Bitcoin Mining Council required to combat ‘hostile’ narrative: Michael Saylor

Michael Saylor, the CEO of MicroStrategy has described and thinking behind the formation of the Bitcoin Mining Council.

Bitcoin Mining Council required to combat ‘hostile’ narrative: Michael Saylor

The council was formed on May 25 after Saylor brokered a successful meeting between Elon Musk and several top North American Bitcoin mining firms. The miners involved in the council will provide current and planned renewable usage transparency, and will lobby other mining operations across the globe to do so as well.

While speaking at the virtual Consensus 2021 conference, Saylor emphasized that the council was formed out of the need to provide greater transparency on the Bitcoin mining industry and promote sustainable initiatives moving forward.

He said, “The only reason we had the meeting is because we wanted to ensure the success of a decentralized cryptocurrency, and the source of decentralization is energy usage.”

“It turns out that Bitcoin miners don't actually have a good forum for communicating how they generate their energy.
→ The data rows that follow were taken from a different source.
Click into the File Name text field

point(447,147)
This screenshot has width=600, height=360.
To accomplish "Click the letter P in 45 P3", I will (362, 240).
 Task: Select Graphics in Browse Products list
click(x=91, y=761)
We don't have a standard model for Bitcoin energy usage right now, and we don't have a future forecast model that we commonly use,” he added.

The Bitcoin Mining Council, however, has proven controversial in some quarters with comparisons to the oil production cartel OPEC. 
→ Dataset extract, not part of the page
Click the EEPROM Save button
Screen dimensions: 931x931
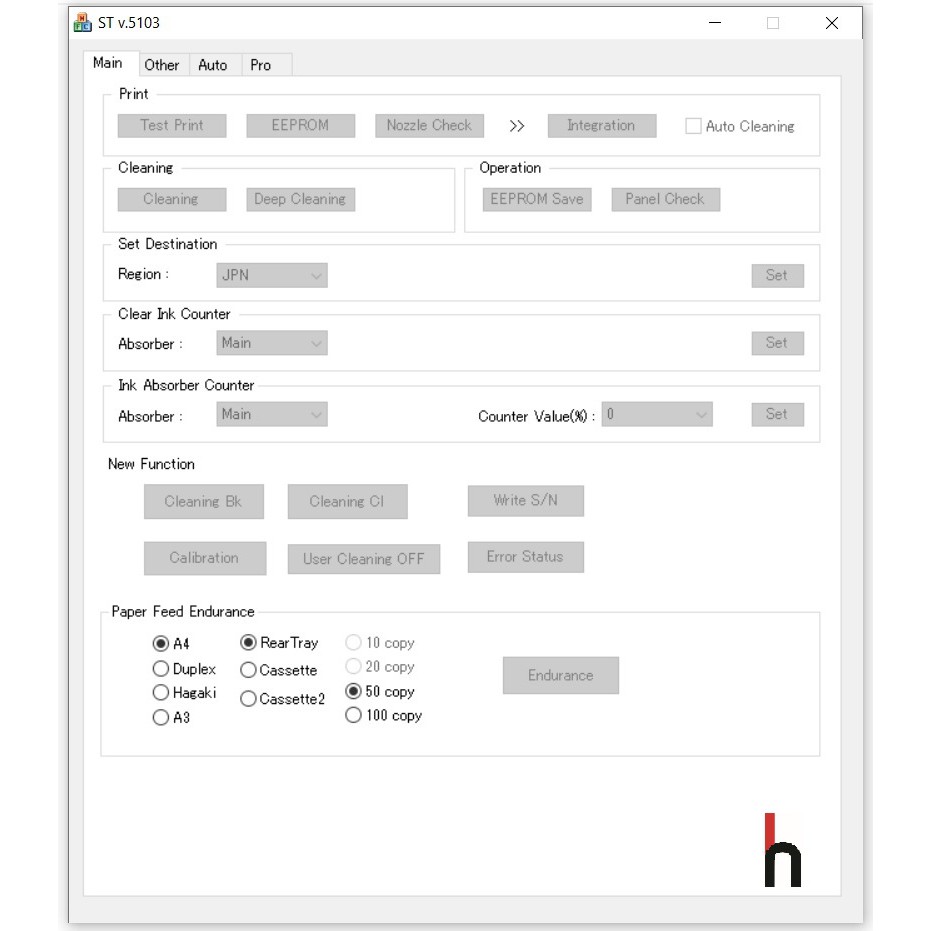coord(536,199)
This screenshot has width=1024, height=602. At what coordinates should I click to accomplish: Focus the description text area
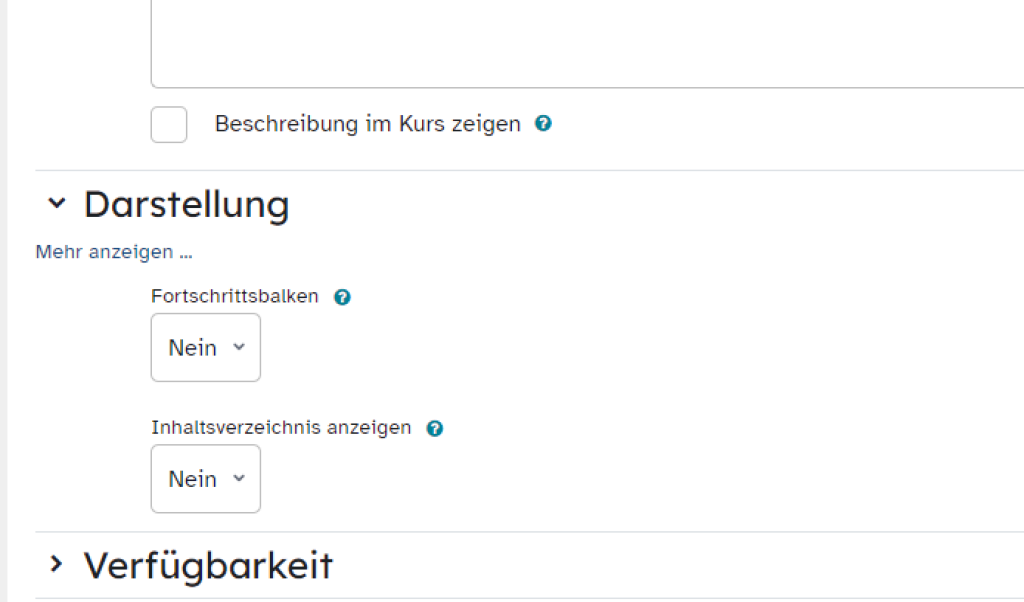coord(587,40)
Marty Bent, a podcaster and the co-founder of Great American Mining, drew comparisons to the controversial Bitcoin scaling plans emerging out of the 2017 New York Agreement, in his May 24 newsletter:

“Do they not recall the last time there was a closed door meeting that involved stakeholders who attempted to speak on behalf of an entire industry?”

Saylor was quick to rebuff notions there was anything clandestine or non-transparent about the meeting. 

“If it was a secret meeting, I wouldn't have told millions of people the next day that it was a secret meeting. Trust me, you know, we told everybody in the world that we had a meeting,” Slayor said.

MicroStrategy CEO emphasized the need to fight back against a hostile anti-cryto narrative portrayed by some institutions and media outlets:

“We need to make sure the people that are hostile to Bitcoin and hostile to the crypto industry aren't defining those narratives and defining those models and defining those metrics. In the absence of any good information or any response on our part, they will define those models.”

The North American miners which are in council include Argos Blockchain, Blockcap, Galaxy Digital, Hive Blockchain, Hut 8 Mining, Marathon Digital, and Riot Blockchain.